● **Excerpted passage**

--*--

Abstract
Background
Transverse or short oblique periprosthetic femoral fractures around total hip arthroplasty (THA) stems are typically classified as B1 fractures (stem well-fixed) and usually managed with fixation. These fractures have high non-union rates. This study aimed to identify reoperation rates in patients with operatively managed transverse or short oblique fractures around a cemented polished taper-slip stem and determine any associations with treatment failure.
Methods
This retrospective cohort study included 31 patients with Arbeitsgemeinschaft für Osteosynthesefragen transverse or short oblique Vancouver B1 periprosthetic femoral fractures around THA with a cemented taper slip stem: 12 males (39%); mean age 74 ± 11.9 years (range 44-91); mean BMI 28.5 ± 1.4 (range 16-48); median American Society of Anesthesiologists score 3. Patient journeys were assessed and re-interventions recorded. The primary outcome was reoperation.
Results
The mean time from primary THA to fracture was 11.3 ± 7.8 years (0.5-26 years). Surgical management involved fixation in 27/31 cases and revision-THA (r-THA) in 4/31. Ten patients (32%) required reoperation (8 following ORIF and 2 following r-THA, P = .584), most commonly within 2 years of injury (9/10) due to non-union (6/10). No significant associations with reoperation requirement were identified. Kaplan-Meier survival free from reoperation was 67.4% (95% CI 49.8-85.0) at 2 years, unaffected by initial management with fixation or revision (Log rank 0.898). Of those reoperated, 60% (6/10) required multiple reoperations to achieve bony union or a stable revision construct.
Conclusions
These fractures are challenging to manage with either fixation or revision. Patients should be counseled about a one in 3 risk of reoperation and a one in 5 risk of requiring multiple reoperations.
Keywords: Periprosthetic femoral fractures, Transverse, Short oblique, Non-union, Failure
Introduction
Periprosthetic femoral fractures (PFFs) around total hip arthroplasties (THAs) are increasing in incidence at a rate of 13% per year [[1], [2], [3]]. Their management is challenging and is associated with significant patient morbidity and mortality [4,5]. The surgical management of PFFs is guided by the Unified Classification System (UCS) [6], an expansion of the Vancouver classification, and typically involves fracture fixation when stems are well fixed (B1), and revision arthroplasty where the fracture has rendered the femoral stem loose (B2/B3) [7,8].

--*--

● **Work item**
How would you finish out the next part of the periprosthetic femoral fracture study, picking up right after its last sentence? The listing that comes next is separate material and is not part of the study text.

● **Raw data**

--*--

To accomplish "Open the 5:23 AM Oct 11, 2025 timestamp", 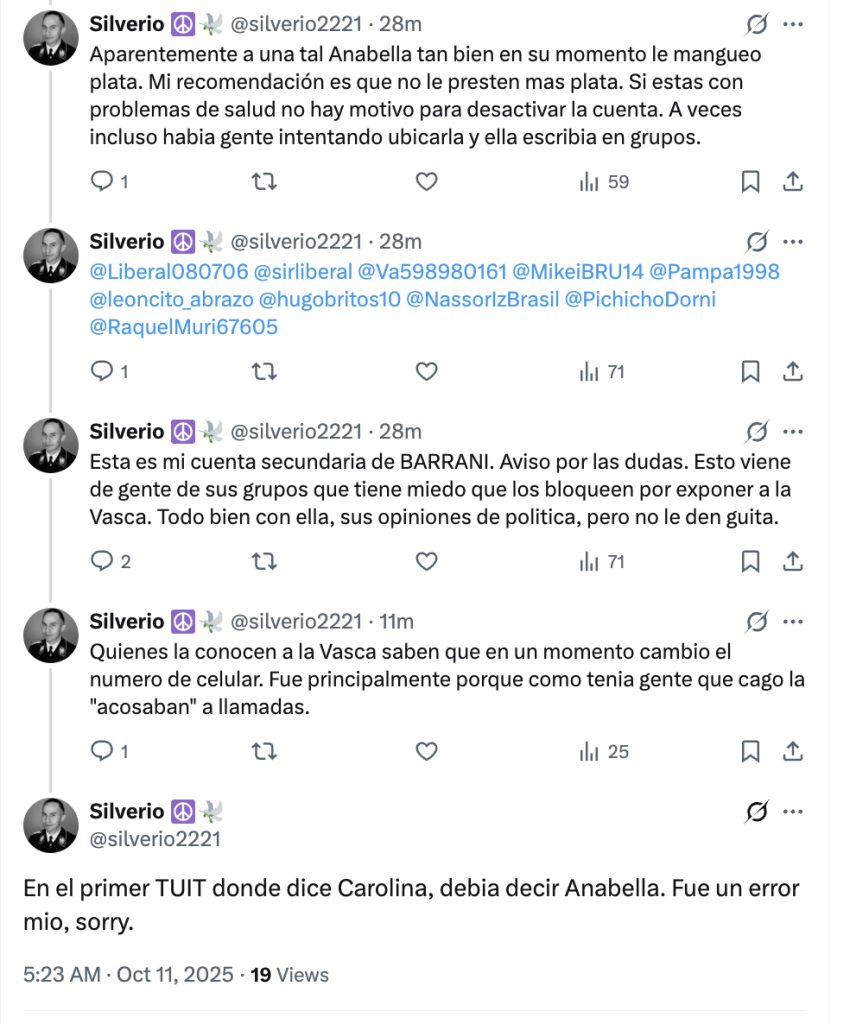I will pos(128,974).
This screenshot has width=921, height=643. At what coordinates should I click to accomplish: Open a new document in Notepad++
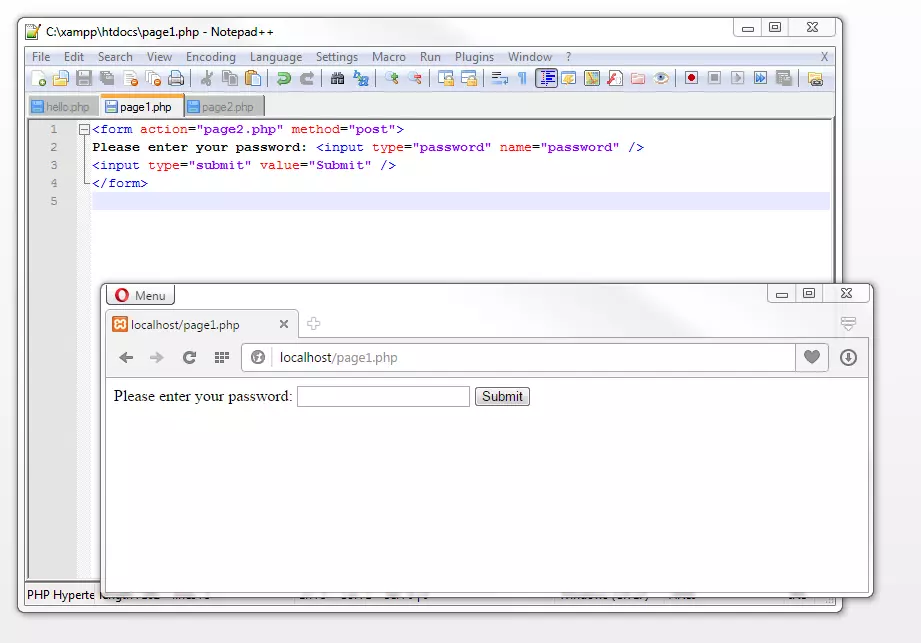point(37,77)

--*--

● **Answer to this task**
The most commonly implanted stem in the United Kingdom is the Exeter V40 (Stryker, Mahwah, NJ). Despite excellent all-cause survival [9,10], polished tapered slip (PTS) stem designs have a higher risk of PFFs than composite beam stem designs [[11], [12], [13], [14]]. The most common fracture type around PTS stems are B2 fractures of a long spiral pattern [15], and recent evidence has suggested that provided these fractures can be anatomically reduced, fixation is associated with lower morbidity and reoperations rates than revision surgery [16]. Long-term follow-up of type B fractures around PTS stems treated with fixation has demonstrated that compared to B2 fractures treated with fixation, fixation failure requiring reoperation is highest among B1 fractures [17]. This may reflect that B1 fractures include fracture patterns associated with longer union times and risk of non-union, such as transverse or short oblique fractures (clinical radiographs of these fracture patterns presented in Figure 1, Figure 2) where there is potentially less surface area for bone healing [17,18].
Figure 1.
Transverse B1 fracture, treated with a single plate go on to non-union and conversion to uncemented fluted tapered stem (a Link MP).
Figure 2.
(a) Clinical radiographs of B1 transverse fracture treated with ORIF cables plate and strut graft. (b) Clinical radiographs of B1 spiral fracture.
The aim of this study was to report the outcomes of transverse and short oblique periprosthetic fractures involving a cemented PTS stem. The primary outcome measure was reoperation. Secondary outcomes included residential status, complications, and mortality.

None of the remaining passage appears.